A young very artistic woman with a positive attitude began working with pictures. She started with bold contrasts of color in the picture. She could look at a picture up close for hours. When the picture was moved out 2 feet, she started to notice different colors. After a few seconds, the color suddenly became dull because she did not have central fixation at that distance.

After practicing central fixation with pictures, she could see much more subtlety in the colors and many more details in the pictures at greater and greater distances at home. She then needed to improve her vision at work.

People with a good color sense often also have a good sense of motion. So the woman started to practice keeping the Universal swing going at work where there is more opportunity for motion than for perceiving color. The final step was to keep the memory of colors she sees at home while she is at work. When she became proficient at these things, her vision improved dramatically.

If you have a keen interest in color, practice central fixation and edging on the outside environment or on photographs by focusing on the following:

  • Contrast colors.
    • Look for large contrasts.
    • Look for subtle contrasts.
  • Notice smaller details of color and the shapes formed when colors change within an object or when your line of vision moves from one object to another.
  • Develop a sense of motion while you see color.

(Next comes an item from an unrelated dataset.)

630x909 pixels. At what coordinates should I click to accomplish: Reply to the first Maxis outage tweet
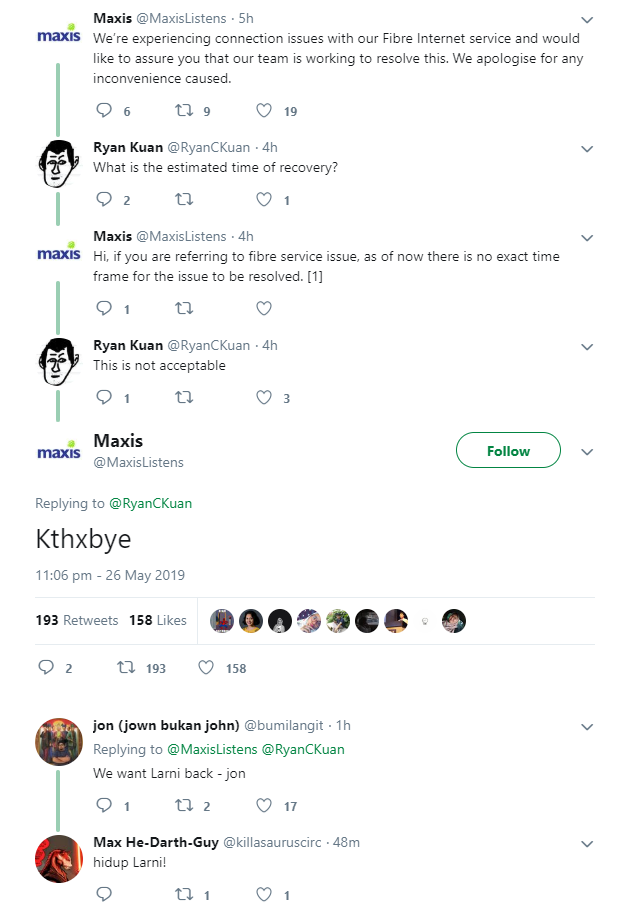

When you look at color, see bold contrasts and move into subtle contrasts. Do not put a label on anything you see. For example, do not think of a bird as a bird or a tree as a tree, but think of them as shapes composed of color. Look at two similar areas of a color and ask yourself if you see more yellow in one than the other. Use objects that are obvious and close together so you can see the picture without strain. Focus on smaller and smaller areas of the picture.

Work with a partner and have the partner see colors and direct your attention to them by asking you what colors you see and if one part of the picture has more of one color than another.

Visual Memory

If you have a good visual memory, use it to improve your vision by concentrating on the following things:

  • Utilize central fixation when you remember an image.
  • Develop associated pictures in your mind. An associated picture is a visual image of something in your mind with all of the senses involved. Associated memories enable you to remember an image clearly and for a long time. Here is an example. Have a partner help by talking you through the picture.
    • Imagine someone you know in their apartment.
    • Place yourself in the picture with them.
    • Add motion by walking around in the picture.
    • Add smell by imagining flowers in a vase.
    • Add taste by imagining something in their kitchen.
    • Add other senses.

A disassociated memory is a picture of something in your mind with only the visual sense involved. For example, the memory of a letter floating in space without the memory of the feeling of looking at the letter. You can use associated memory to enhance the memory of positive experiences, and disassociated memory to reduce the impact of the memory of negative experiences.

If you have a good associated memory, remember a letter such as an o on a blank surface. Keep the memory going all day. Add motion to the memory by making the o a small dot moving around in your mind all day long. Add the Universal swing by connecting the dot to the first object you swing and keeping the dot there as you expand the objects in the swing.

Sensory Awareness

Develop a feeling of the difference between close and far vision by practicing the following:

  • Build your visual interest in objects near and far by noticing color, shapes, and motion.
  • Do the Universal swing.
  • If you are nearsighted, pretend you are looking close when looking far.
  • If you are farsighted, pretend you are looking far when looking close.
  • Notice how the face muscles feel different when looking different distances.
  • Remember the feeling of what you are doing. For example, remember the feeling of a person talking to you or of climbing stairs. Remembering feelings uses sensory awareness to keep you present in your environment.
  • Extend the sense of feeling into the world by creating an image of what it feels like to be in someone else’s shoes, to touch what they are touching, and to feel from where they are feeling.